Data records
——
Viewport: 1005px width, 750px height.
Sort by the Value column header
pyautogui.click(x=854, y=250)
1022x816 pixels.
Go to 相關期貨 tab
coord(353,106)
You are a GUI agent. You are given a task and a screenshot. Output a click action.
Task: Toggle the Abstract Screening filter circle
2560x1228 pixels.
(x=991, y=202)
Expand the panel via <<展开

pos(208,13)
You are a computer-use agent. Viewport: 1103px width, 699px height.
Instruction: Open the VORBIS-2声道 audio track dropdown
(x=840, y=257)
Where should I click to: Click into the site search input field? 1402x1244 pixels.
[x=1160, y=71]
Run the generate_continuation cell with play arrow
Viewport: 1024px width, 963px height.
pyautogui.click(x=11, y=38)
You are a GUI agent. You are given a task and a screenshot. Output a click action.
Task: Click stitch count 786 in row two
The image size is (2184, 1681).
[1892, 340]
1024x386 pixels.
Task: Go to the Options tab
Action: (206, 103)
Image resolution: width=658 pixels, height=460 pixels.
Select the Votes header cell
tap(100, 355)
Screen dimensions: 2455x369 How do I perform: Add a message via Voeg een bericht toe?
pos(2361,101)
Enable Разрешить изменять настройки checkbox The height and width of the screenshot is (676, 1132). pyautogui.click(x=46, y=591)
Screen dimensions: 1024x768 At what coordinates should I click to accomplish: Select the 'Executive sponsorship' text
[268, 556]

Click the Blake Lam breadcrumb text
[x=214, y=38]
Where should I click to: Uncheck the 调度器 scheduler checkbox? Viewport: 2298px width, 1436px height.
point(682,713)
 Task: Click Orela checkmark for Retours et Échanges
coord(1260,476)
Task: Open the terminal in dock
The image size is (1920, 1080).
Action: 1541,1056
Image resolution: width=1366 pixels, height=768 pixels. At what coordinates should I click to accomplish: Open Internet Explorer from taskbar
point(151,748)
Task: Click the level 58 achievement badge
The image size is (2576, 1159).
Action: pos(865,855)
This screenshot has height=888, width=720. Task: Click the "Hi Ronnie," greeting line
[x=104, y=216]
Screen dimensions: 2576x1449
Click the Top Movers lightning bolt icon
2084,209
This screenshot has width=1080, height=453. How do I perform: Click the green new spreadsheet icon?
——
Exercise
Reproduce all the records above with "Top Movers" swapped for "Market Leaders", keeping everything else unchanged.

Exercise response
Viewport: 1005px width, 750px height.
Sort by the Value column header
pyautogui.click(x=854, y=250)
1022x816 pixels.
Go to 相關期貨 tab
coord(353,106)
You are a GUI agent. You are given a task and a screenshot. Output a click action.
Task: Toggle the Abstract Screening filter circle
2560x1228 pixels.
(x=991, y=202)
Expand the panel via <<展开

pos(208,13)
You are a computer-use agent. Viewport: 1103px width, 699px height.
Instruction: Open the VORBIS-2声道 audio track dropdown
(x=840, y=257)
Where should I click to: Click into the site search input field? 1402x1244 pixels.
[x=1160, y=71]
Run the generate_continuation cell with play arrow
Viewport: 1024px width, 963px height.
pyautogui.click(x=11, y=38)
You are a GUI agent. You are given a task and a screenshot. Output a click action.
Task: Click stitch count 786 in row two
The image size is (2184, 1681).
[1892, 340]
1024x386 pixels.
Task: Go to the Options tab
Action: (206, 103)
Image resolution: width=658 pixels, height=460 pixels.
Select the Votes header cell
tap(100, 355)
Screen dimensions: 2455x369 How do I perform: Add a message via Voeg een bericht toe?
pos(2361,101)
Enable Разрешить изменять настройки checkbox The height and width of the screenshot is (676, 1132). pyautogui.click(x=46, y=591)
Screen dimensions: 1024x768 At what coordinates should I click to accomplish: Select the 'Executive sponsorship' text
[268, 556]

Click the Blake Lam breadcrumb text
[x=214, y=38]
Where should I click to: Uncheck the 调度器 scheduler checkbox? Viewport: 2298px width, 1436px height.
point(682,713)
 Task: Click Orela checkmark for Retours et Échanges
coord(1260,476)
Task: Open the terminal in dock
The image size is (1920, 1080).
Action: 1541,1056
Image resolution: width=1366 pixels, height=768 pixels. At what coordinates should I click to accomplish: Open Internet Explorer from taskbar
point(151,748)
Task: Click the level 58 achievement badge
The image size is (2576, 1159).
Action: pos(865,855)
This screenshot has height=888, width=720. Task: Click the "Hi Ronnie," greeting line
[x=104, y=216]
Screen dimensions: 2576x1449
Click the Market Leaders lightning bolt icon
2084,209
This screenshot has width=1080, height=453. How do I perform: Click the green new spreadsheet icon?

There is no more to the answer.